Last updated on November 11, 2019 at 03:48 pm
Fireworks, swimming, barbeques, and sunburn are telltale signs of Independence Day. Stay happy and safe this holiday weekend by following all the rules Mom told you when you were a kid – no running around the pool, don’t touch the grill, stay inside in a thunder storm, etc. Whether it rains (again) on Thursday or you’re able to enjoy some spectacular fireworks with your family, Plymouth Rock in New Jersey wishes you a festive Fourth of July!
Now, in honor of our country’s birthday, here are seven things you might not know about NJ during the American Revolution.
- The Sandy Hook shoreline and lighthouse are iconic of New Jersey summers, but early in the Revolutionary War, the NY Congress had the lighthouse dismantled as a precaution for enemy takeover! They wanted to “render it useless,” which was a good decision, because British forces took control of it for most of the war.
- During the War, George Washington spent time in NJ as he prepared battle plans. You may have visited the Trenton Barracks House in elementary school and learned how to fire a musket. But did you know Washington also stayed in Morristown, Plainfield, Lambertville, Kingston, and Ringwood?
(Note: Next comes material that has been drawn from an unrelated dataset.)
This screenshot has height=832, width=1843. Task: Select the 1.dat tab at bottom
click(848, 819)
Bonus: He stayed in Somerville during the 1778-79 stretch of the Revolution. Know of any other hidden residencies?
- There was probably a revolutionary war battle or event in your town.
- The Presbyterian Church–the largest religious denomination in NJ in the Revolutionary War period–held a significant role in the war, and its reverend even travelled with Washington and his troops as a spiritual advisor. The Newark church is the resting place for 47 soldiers and displays a plaque with their names.
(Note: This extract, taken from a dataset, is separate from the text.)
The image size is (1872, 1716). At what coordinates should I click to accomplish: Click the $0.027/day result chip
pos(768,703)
- New Jersey was the colony with the most battles due to its prime location between Philly and NYC. But few people know that Samuel Brown and a swath of whaleboat privateers defended the southern coast of NJ from the British in what is now entitled the “whaleboat wars”. Read the whole story here.
- NJ Declaration of Independence signers Richard Stockton and John Witherspoon attended the College of New Jersey. Spoiler alert: It wasn’t TCNJ. It was Princeton.
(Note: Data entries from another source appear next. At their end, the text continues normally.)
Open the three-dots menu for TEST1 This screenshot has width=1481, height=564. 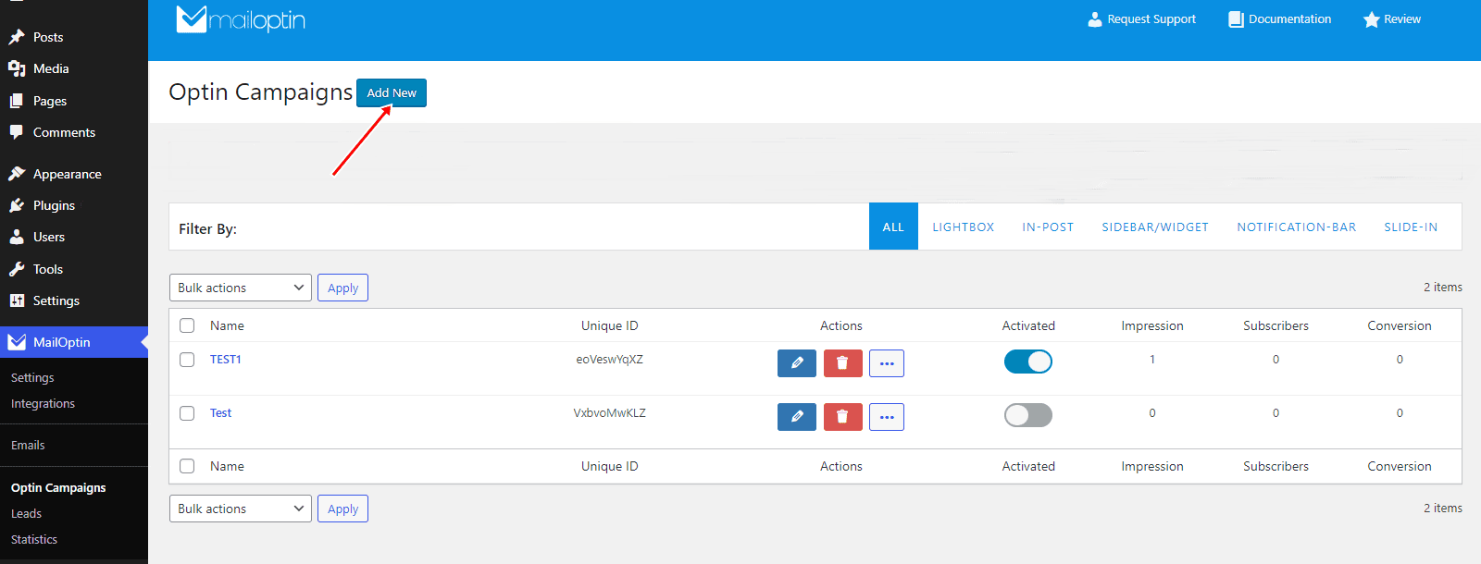coord(887,363)

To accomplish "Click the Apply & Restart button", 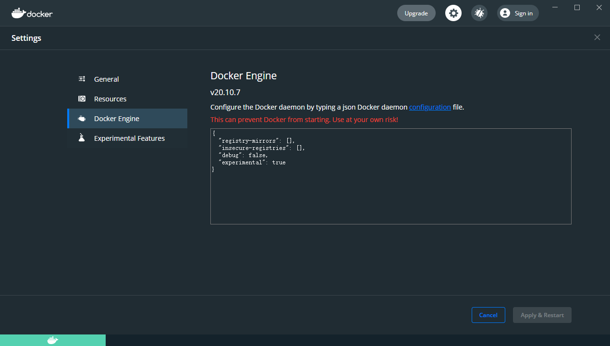I will click(x=542, y=315).
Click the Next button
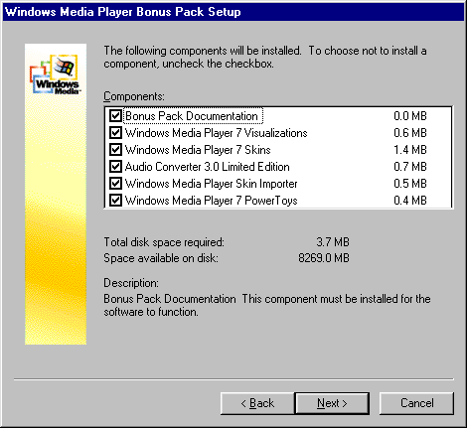Viewport: 467px width, 428px height. coord(332,403)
- Nobody knew when the war ended! People disagree about which event was the true resignation of the war, with most historians believing that it came with General Washington riding into NYC with the remainder of his troops. NJ Governor Livingston’s April 1783 Proclamation was the official summary and successful conclusion of the war as distributed to county sheriffs, read aloud to the people to share in our country’s good news.